Willow gasped the word, almost inaudible, as if her body thought it was the last breath it would ever take and didn't want to let it out. The crystal glowed stronger, shone bright for a second, then blinked out again. And everything went dark.
Tara's mother helping out a bit from beyond the grave, lifting her own spell. Originally, this was going to be Willow's big death scene, but... I realized I was running out of Scoobies, and at this rate I wouldn't have any left to kill the bad guys. So this scene is deliberately vague.
Chapter 7: Protection
Chapter title: Massive Attack song. And so...
"But if you hurt what's mine
I'll sure as hell retaliate"
- Massive Attack
Massive Attack used to be so good. What happened? Bring Mushroom back!
After Willow ran off Tara sank to the floor, leaned her back against the doorframe and closed her eyes. She heard her girlfriend's footsteps disappear down the hall and fade away, and then she was once again completely alone.

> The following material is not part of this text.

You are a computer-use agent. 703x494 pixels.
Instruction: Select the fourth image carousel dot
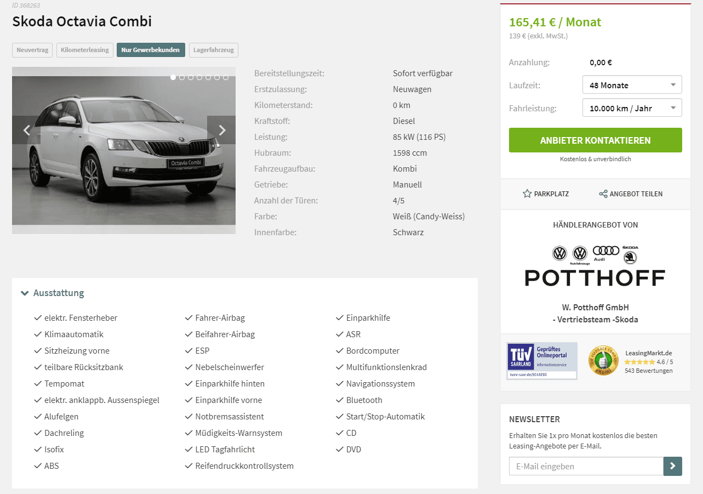(199, 77)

The walls were thick in this house. For most of her childhood, that had been a source of comfort, something that made it possible to sleep; few of the screams from downstairs got in, and none of the sobs from in here got out. Now it felt like a curse — anything could be happening to Willow just downstairs and she wouldn't hear it, wouldn't know, wouldn't be able to help in any way. She couldn't handle that. She had to do something.

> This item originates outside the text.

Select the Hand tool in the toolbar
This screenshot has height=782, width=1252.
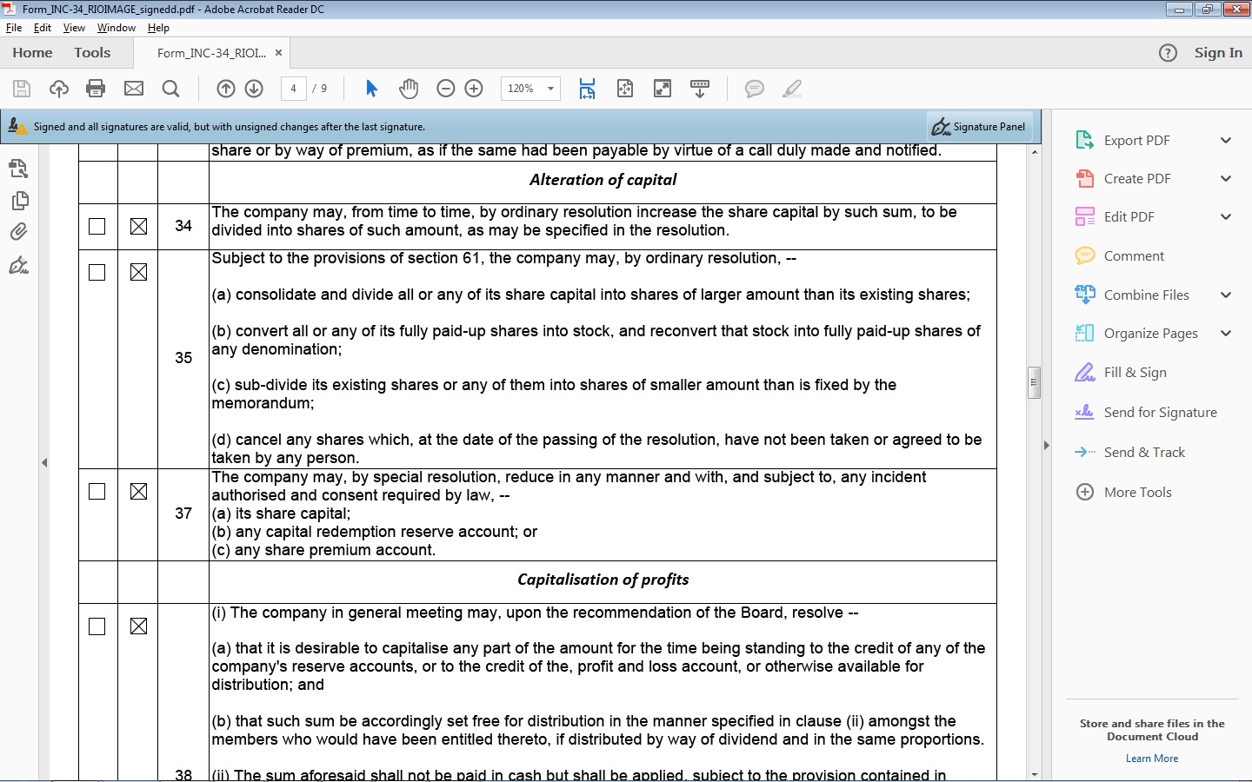(x=409, y=88)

Crossing her legs and straightening her back, Tara tried to focus. She'd read lots of different protection spells over the years; some which were supposed to work, others which had not worked for centuries... she was too upset to recall any of them word for word, but of course magic didn't work in this house anyway as long as her mother's curse was still upon it, and as far as Tara knew that hadn't changed.

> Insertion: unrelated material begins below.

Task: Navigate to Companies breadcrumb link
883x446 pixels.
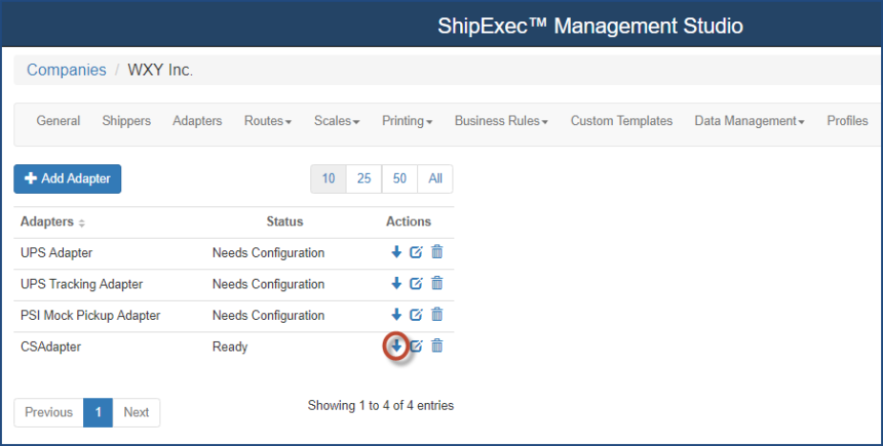Action: (66, 70)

Of course, it has been lifted.
But maybe prayers did.
I'm vague on this. What, technically, is the difference between a prayer and a spell? You call upon a supernatural being to do you a favour... OK, not wanting to get into a religious debate.
And so she improvised, mixing in bits and pieces of protection spells while calling on any reasonably benevolent Goddess she could think of — Isis, Artemis, Freya, Demeter, Minerva, Lakshmi... praying, pleading, begging, demanding, promising to do anything; to sacrifice, to give back to the Earth, even to stay here and take care of her family forever... just as long as Willow was safe from harm tonight.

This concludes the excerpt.